Stored data
☆ ☆ ☆ ☆ ☆ ☆ ☆

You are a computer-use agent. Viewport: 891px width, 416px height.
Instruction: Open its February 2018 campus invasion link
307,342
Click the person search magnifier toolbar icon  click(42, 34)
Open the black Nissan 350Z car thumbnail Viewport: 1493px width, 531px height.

☆ ☆ ☆ ☆ ☆ ☆ ☆

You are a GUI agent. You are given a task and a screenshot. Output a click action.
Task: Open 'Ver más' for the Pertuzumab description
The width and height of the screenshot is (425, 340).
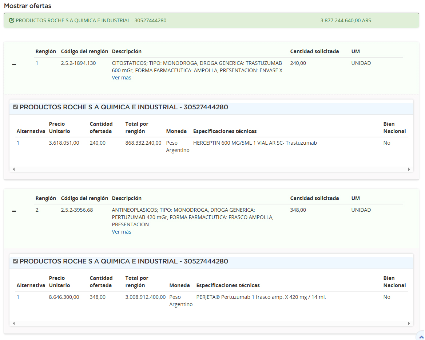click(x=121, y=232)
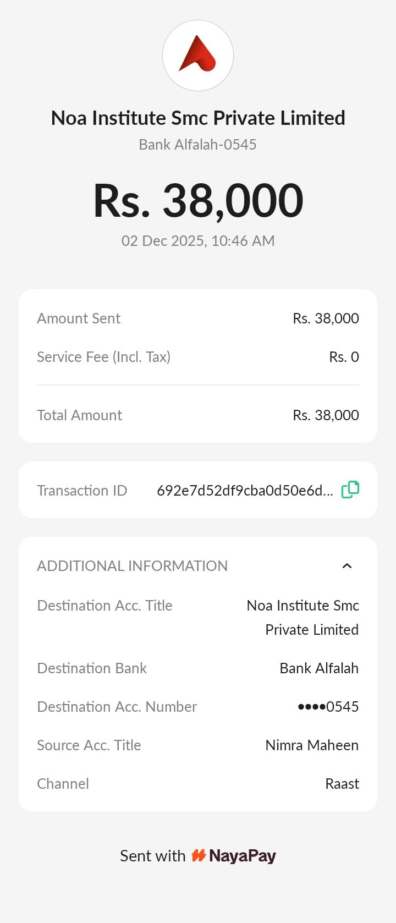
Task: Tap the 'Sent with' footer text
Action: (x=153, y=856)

☆ ☆ ☆ ☆ ☆ ☆ ☆

Task details
Using the data above, extract exactly the lines from the one that holds "Instruction: Open its" to the one that holds "Open the black", both ends included, and no others.

Solution for this problem
Instruction: Open its February 2018 campus invasion link
307,342
Click the person search magnifier toolbar icon  click(42, 34)
Open the black Nissan 350Z car thumbnail Viewport: 1493px width, 531px height.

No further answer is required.